• _DATA SECTION_:
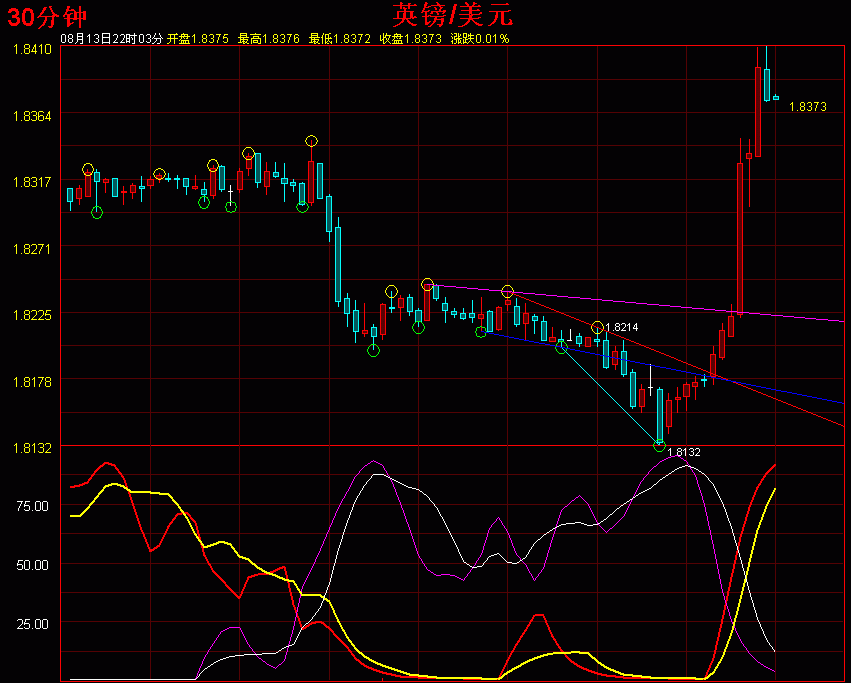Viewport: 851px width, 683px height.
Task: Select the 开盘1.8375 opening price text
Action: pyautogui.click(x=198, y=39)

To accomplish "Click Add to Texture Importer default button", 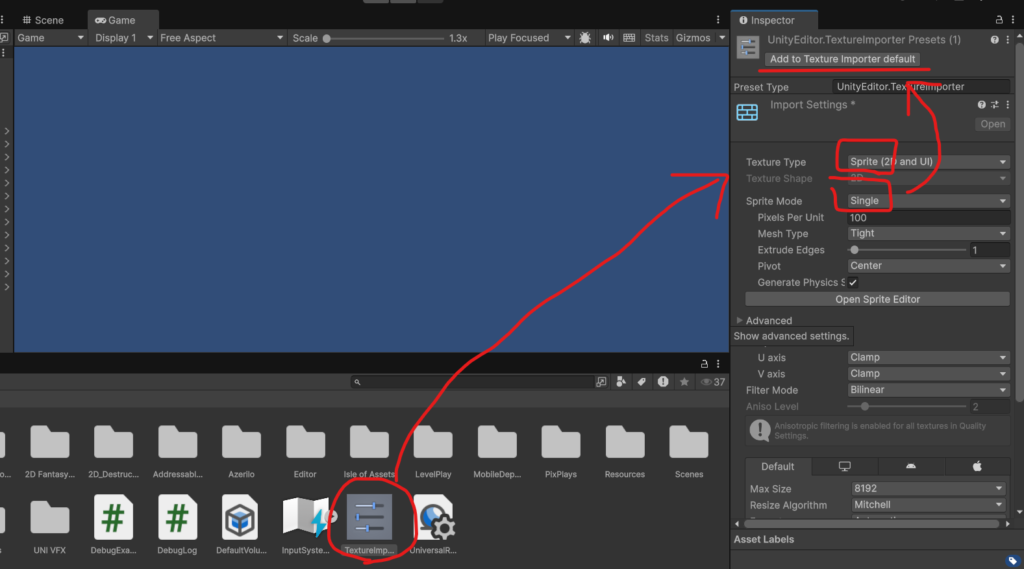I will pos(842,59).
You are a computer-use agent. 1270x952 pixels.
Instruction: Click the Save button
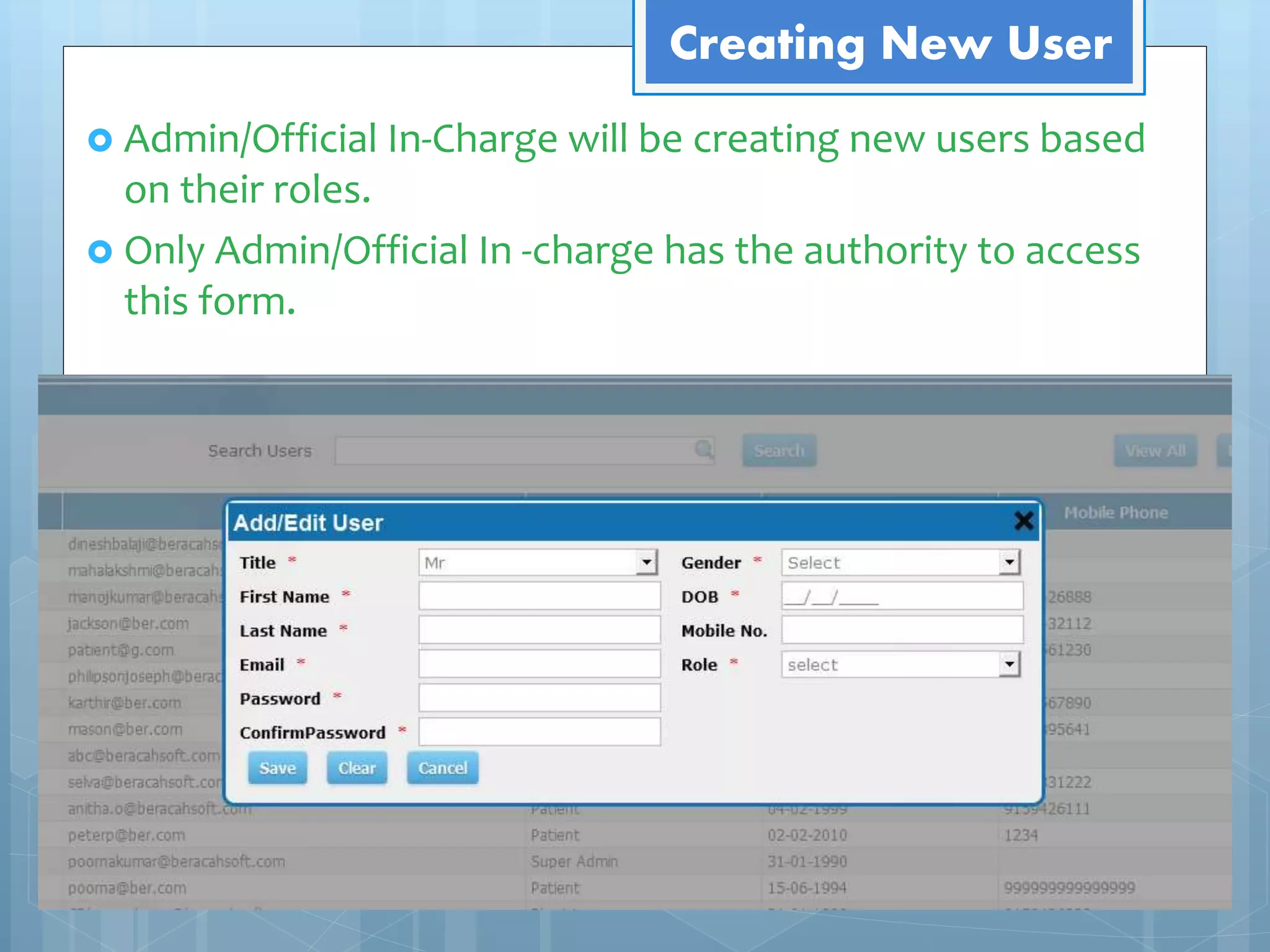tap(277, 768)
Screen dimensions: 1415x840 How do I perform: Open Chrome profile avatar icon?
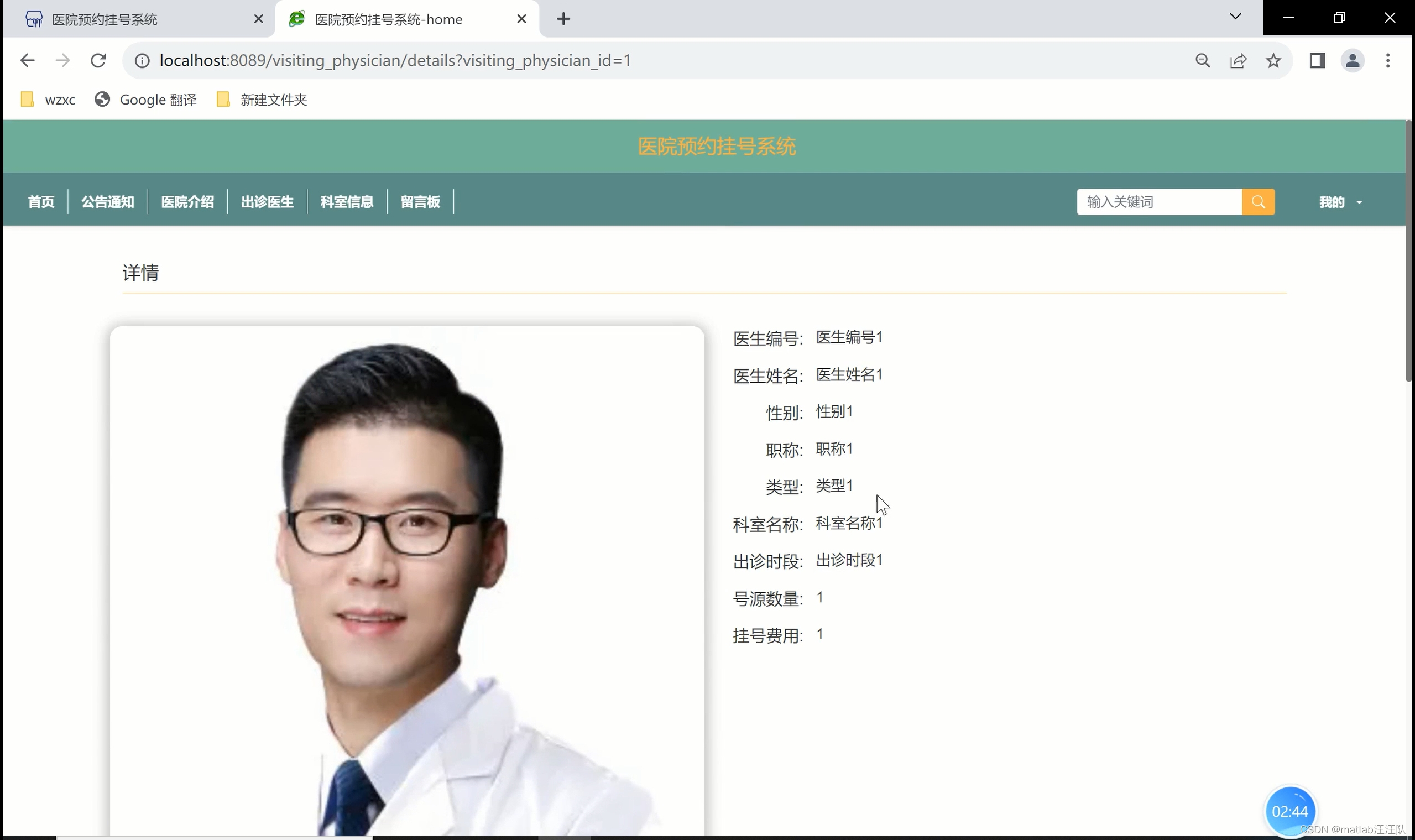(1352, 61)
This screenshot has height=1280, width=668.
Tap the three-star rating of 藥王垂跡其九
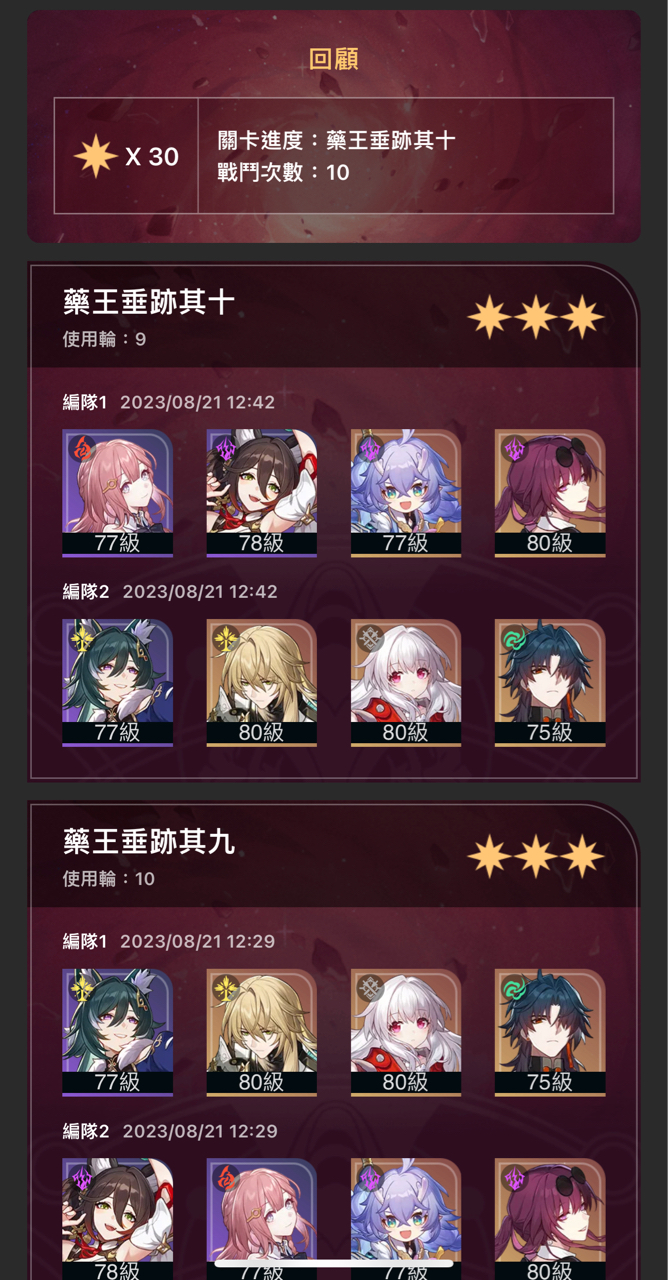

• _BRIEF_: Starting with the line that contains "Screen dimensions: 1415x840" and continuing through the end of the listing, rewrite every line in full, shifting each coordinate in the answers by adding 125 to it and leaving all other text unchanged. Omit the pictures from your reply.

• _REPLY_:
Screen dimensions: 1415x840 How do I perform: Open Chrome profile avatar icon?
(1477, 186)
This screenshot has height=1280, width=668.
Tap the three-star rating of 藥王垂跡其九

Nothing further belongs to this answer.